The indigenous people of Vanuatu, the Solomon Islands and Papua were forced into a system of slavery, working in the sugar cane plantations and landed estates of Queensland and NSW.

What has all this got to do with Miklouho-Maclay?

Nineteenth century European anthropology was the heyday of pseudo-scientific racism — the belief that different human races represented different species and could be organised hierarchically into an evolutionarily-upward structure, with the lower races, such as the indigenous peoples of Polynesia and Melanesia, at the lower end of the spectrum, and the white race — the colonisers — at the top.

Anthropology was used in the service of this colonising project, with pseudo-scientific devices such as phrenology and craniometry providing a veneer of respectability to the new imperial endeavour of systematic racism.

Miklouho-Maclay worked tirelessly to refute this pseudo-scientific nonsense.

Early in his career, he travelled to the Canary Islands as an assistant to the great German biologist Ernst Haeckel. The latter espoused the pseudo-scientific racist views prevalent at the time, and Miklouho-Maclay was determined to disprove these supremacist theories.

Europeans certainly did believe in liberty, equality and fraternity — as long as you were white.

Miklouho-Maclay was the first white man to settle and work among the indigenous Papuans. He moved there in 1871 and worked for three years among people considered “cannibals” and “flesh-eating savages.”

He formed close bonds with the people there, noting their complex societal structures and learned one of their many languages. He continued his ethnographic studies and provided ample refutation of the predominant racism of his time.

He wrote: “There is no 'superior' race. All races are equal because all people on Earth are the same biologically. Nations merely stand upon different steps of historical development. And the duty of each civilized nation is to help the people of a weaker nation in their quest for freedom and self-determination.”

While making Sydney his second home, Miklouho-Maclay spoke out against the rising tide of colonisation, and criticised the push by his adoptive home to make Papua New Guinea an economic colony.

Distrust of the newcomer turned into outright hostility, as Miklouho-Maclay maintained his opposition to the new imperialism, driven by economic interests in the emergent colonies of NSW and Queensland.

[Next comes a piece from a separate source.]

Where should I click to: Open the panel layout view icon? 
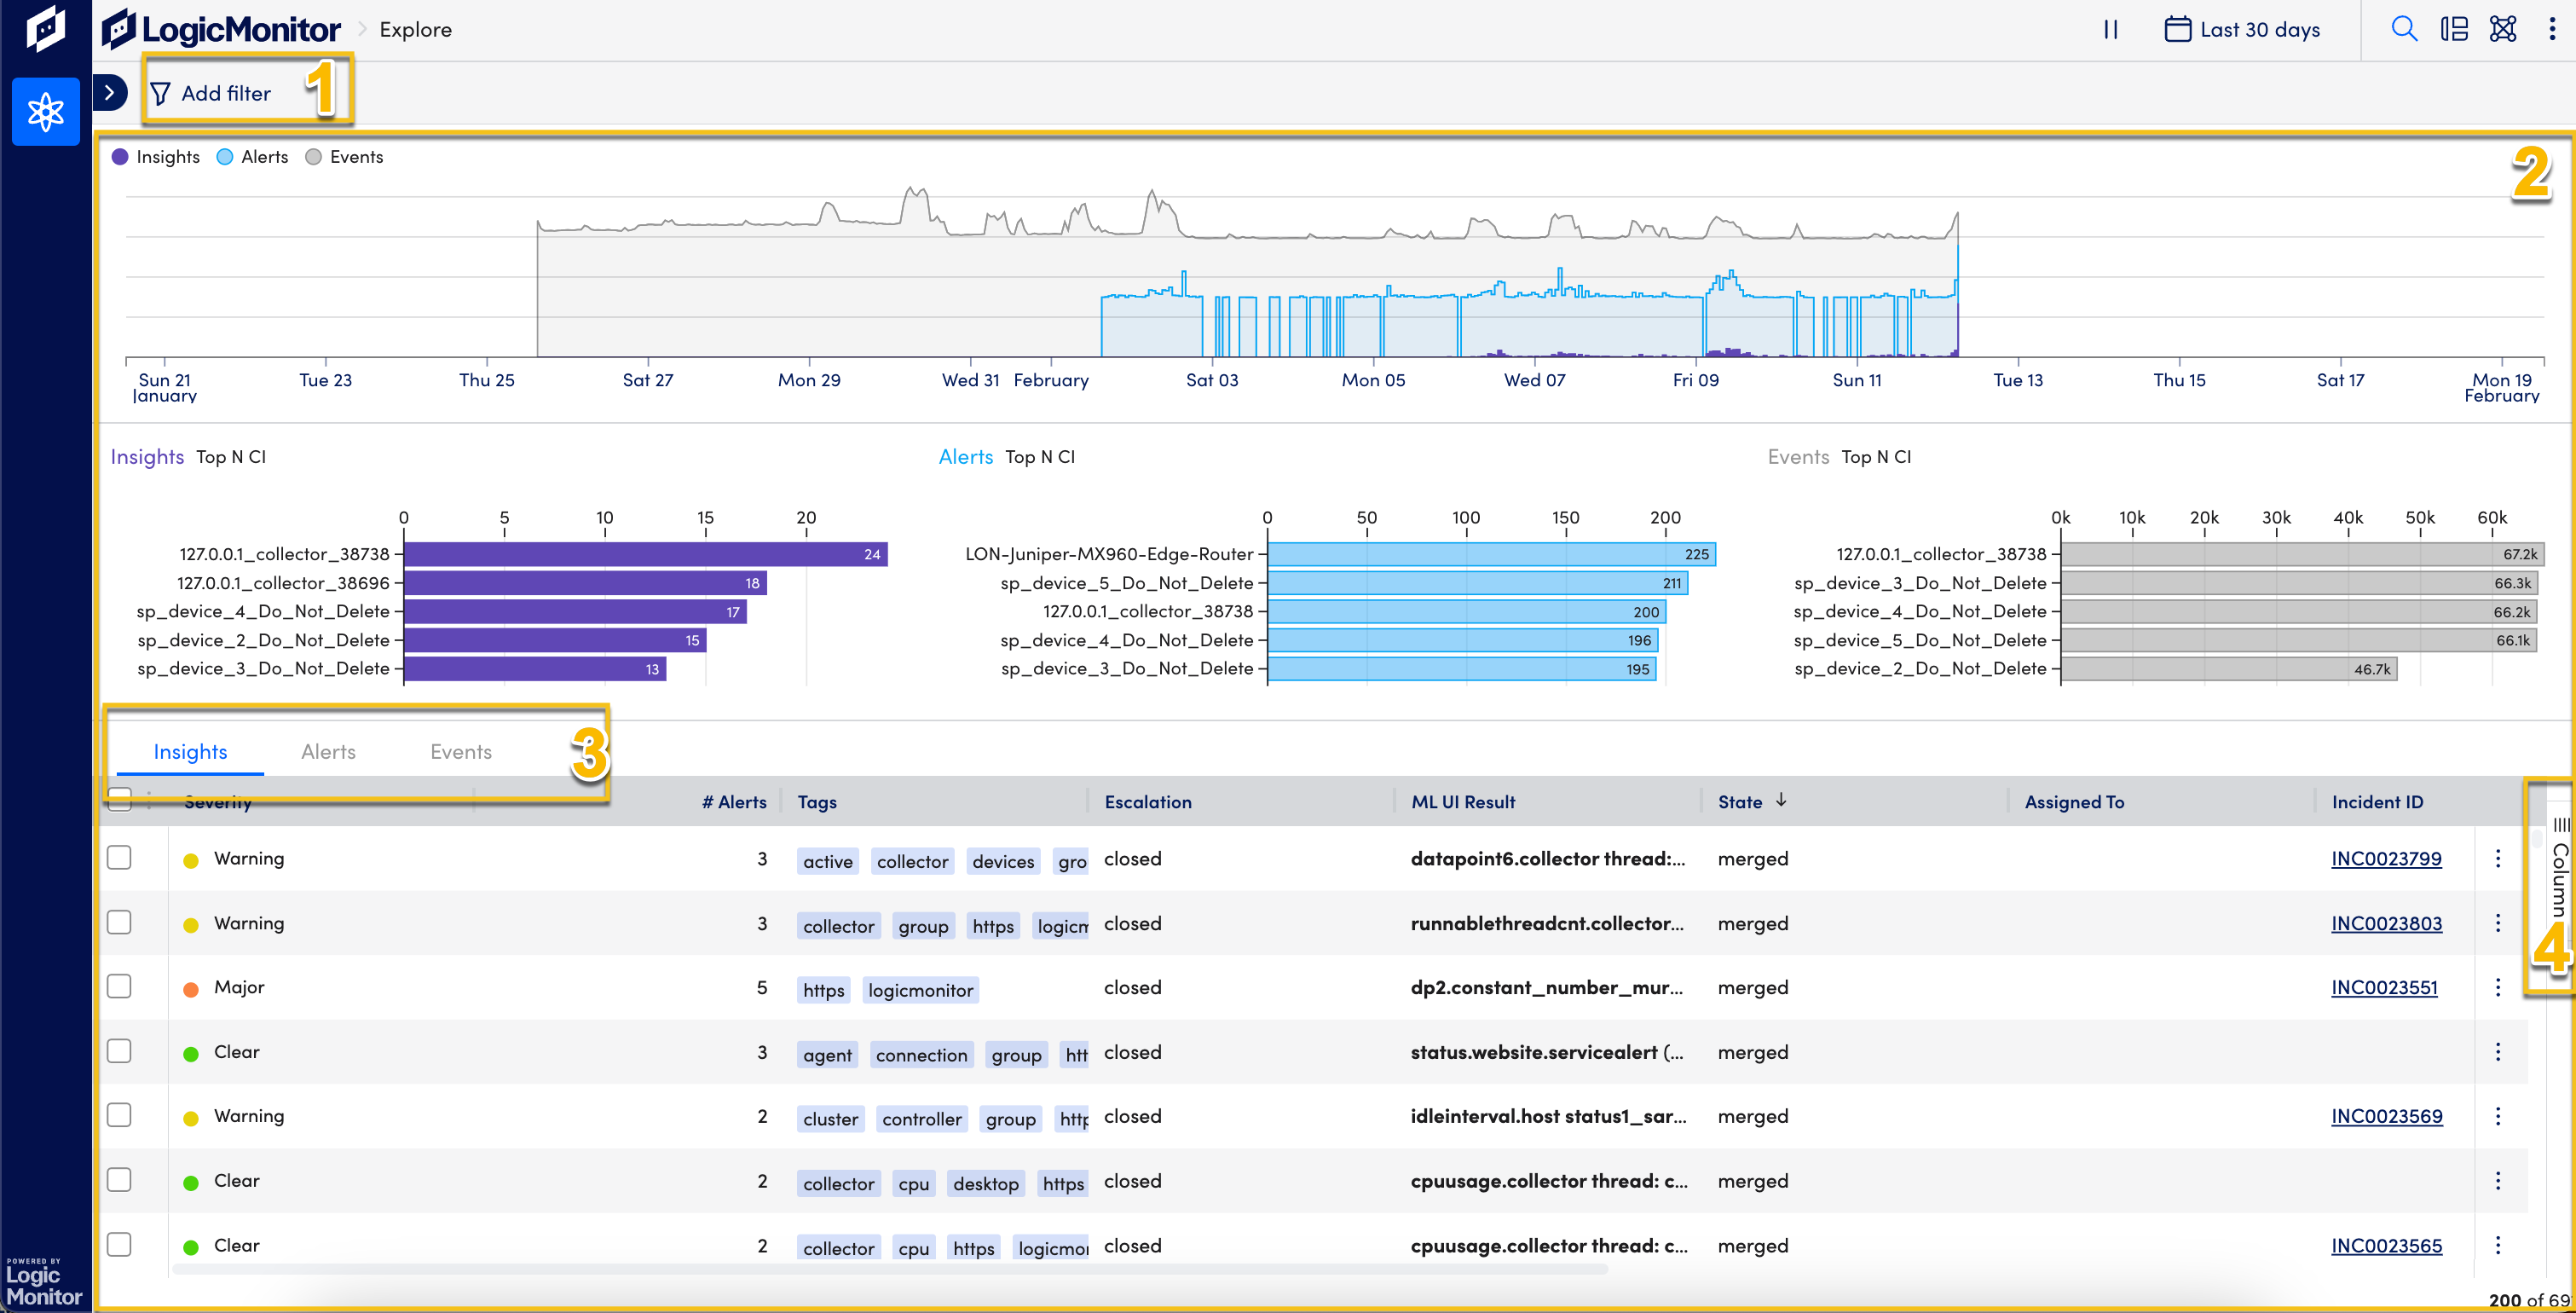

On the issue of the annexation of Papua, he said: “During my stay among the natives … I had ample time to make acquaintance with their character, their customs, and institutions. Speaking their language sufficiently, I thought it my duty as their friend (and also as a friend of justice and humanity) to warn the natives … about the arrival, sooner or later, of the white men, who, very possibly, would not respect their rights to their soil, their homes, and their family bonds.

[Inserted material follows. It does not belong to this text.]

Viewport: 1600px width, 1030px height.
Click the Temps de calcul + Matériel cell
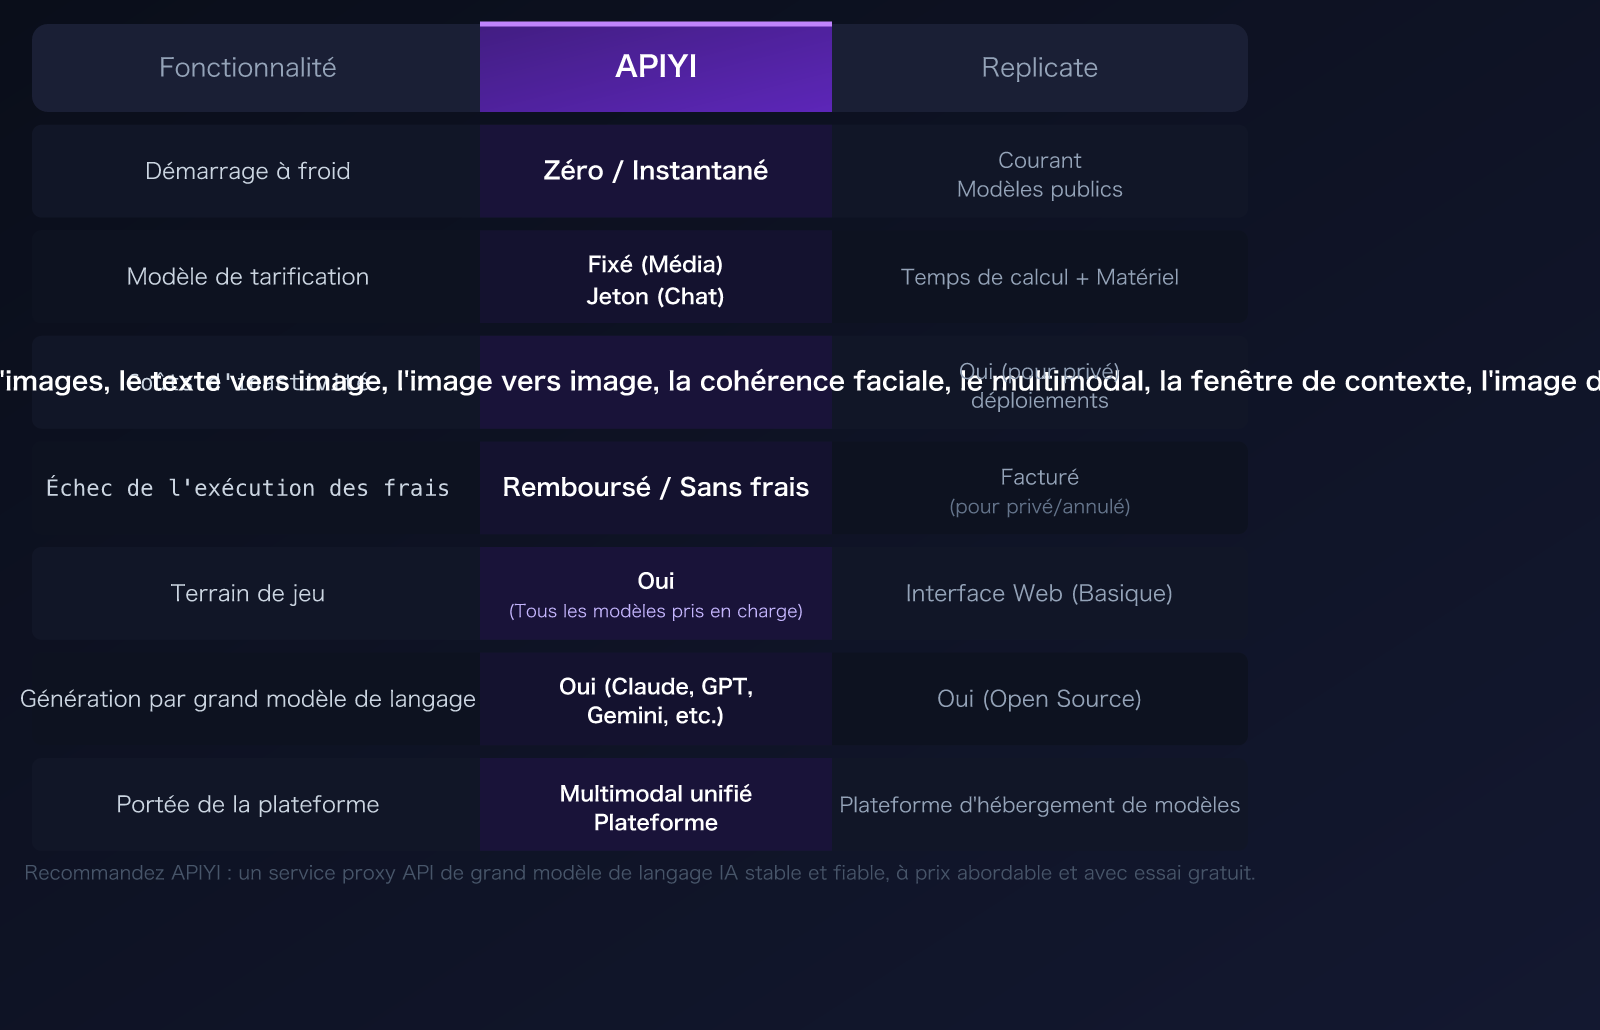[x=1040, y=276]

“Should annexation of the south-eastern half of New Guinea be decided by the British Government, I trust it will not mean taking wholesale possession of the land and its inhabitants without knowledge or wish of the natives, and utterly regardless of the fact that they are human beings and not a mob of cattle.

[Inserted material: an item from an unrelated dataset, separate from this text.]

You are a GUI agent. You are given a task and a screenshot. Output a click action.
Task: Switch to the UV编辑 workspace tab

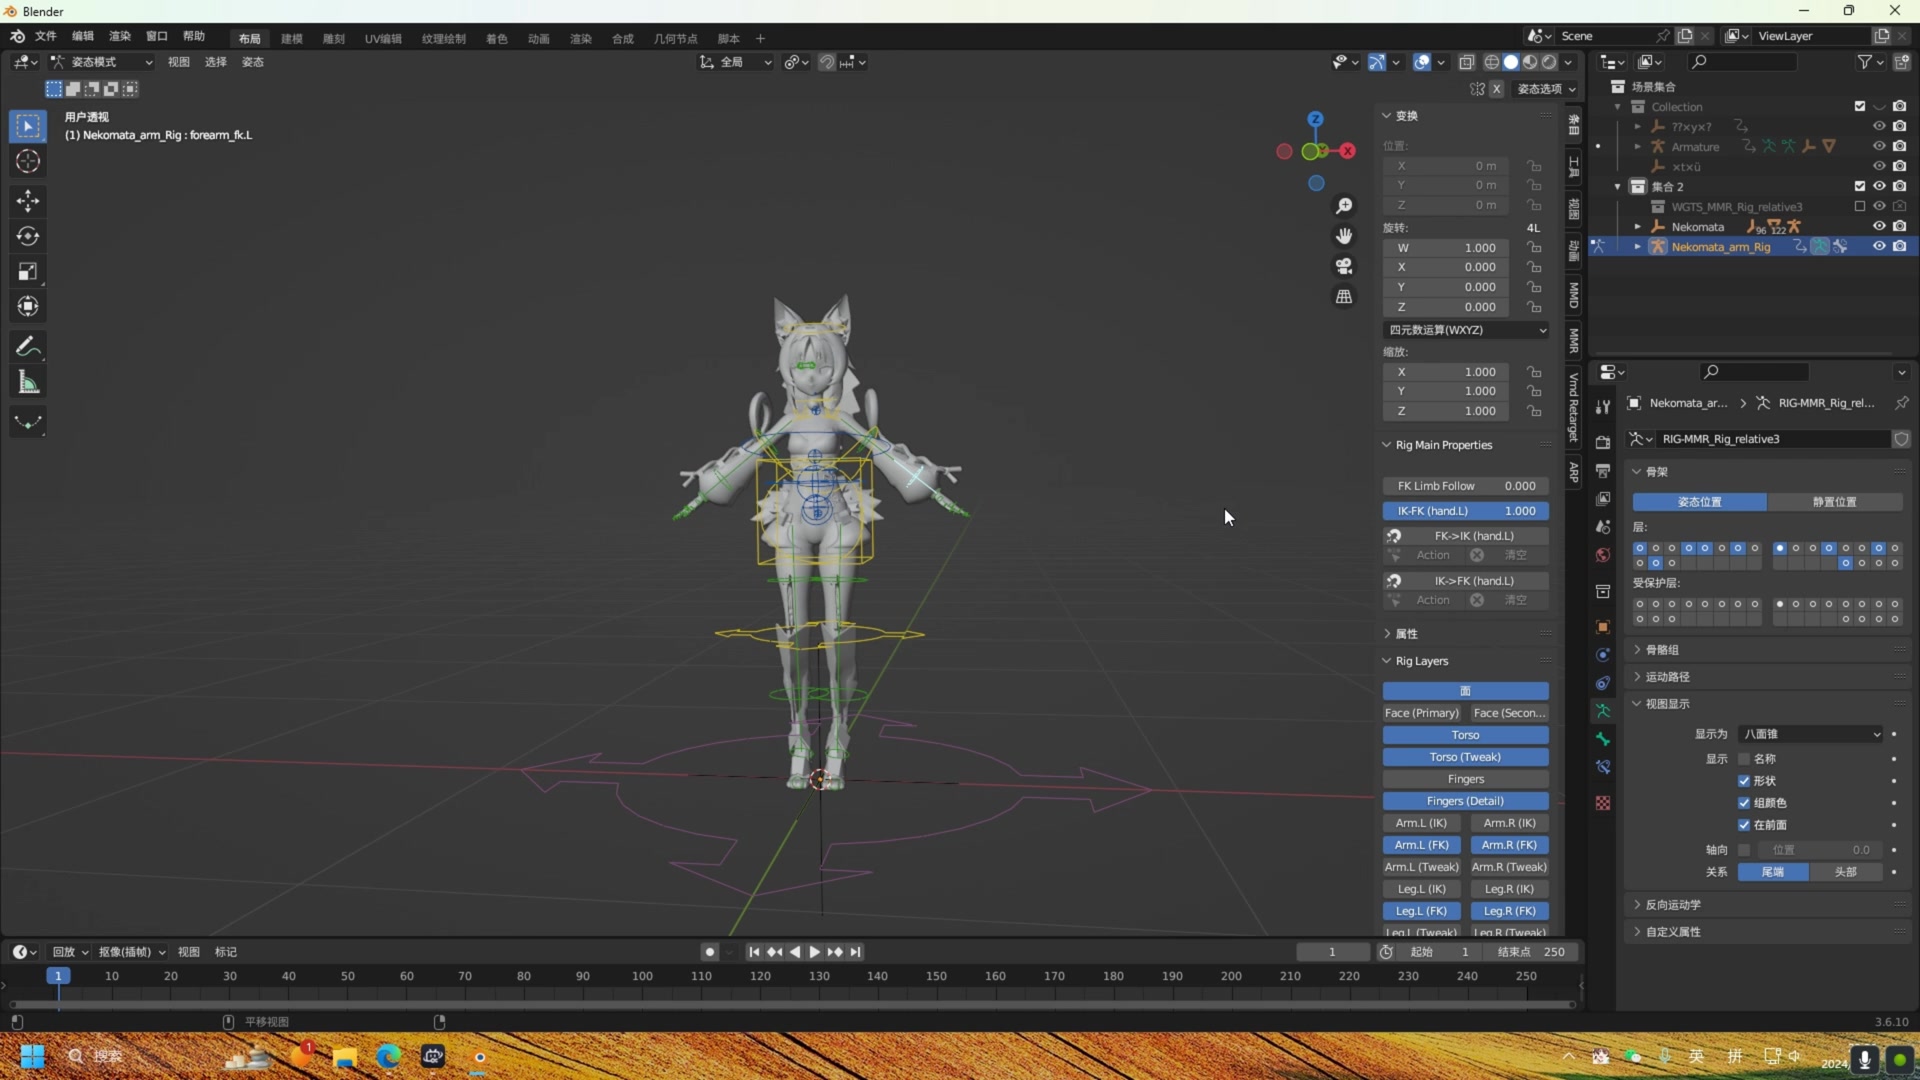tap(383, 39)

“I am perfectly convinced that acts of injustice from the white men, and disregard of their customs and family life, will lead to an irreconcilable hatred, and to an endless struggle for independence and justice.”

Sadly, the tide of colonisation was too strong, and the British did eventually carve out a portion of New Guinea, taking possession without the consent of the indigenous inhabitants. At the end of World War I, Papua New Guinea was handed over to Australia as a colonial possession.

With the injustice of this act, the resultant implacable hatred that Miklouho-Maclay warned against was realised, and so began a prolonged struggle for independence and self-determination in Papua New Guinea.

Miklouho-Maclay is largely forgotten in Australia, because his life and work reminds us of an ugly chapter in the foundational history of the Australian capitalist state.

With the unfolding discoveries about our genetic makeup facilitated by the human genome project, science is providing irrefutable evidence that there is no scientific validity for racism.

However, we must confront the racism that exists in our own society, a racism that is damaging and ruining people's lives every day.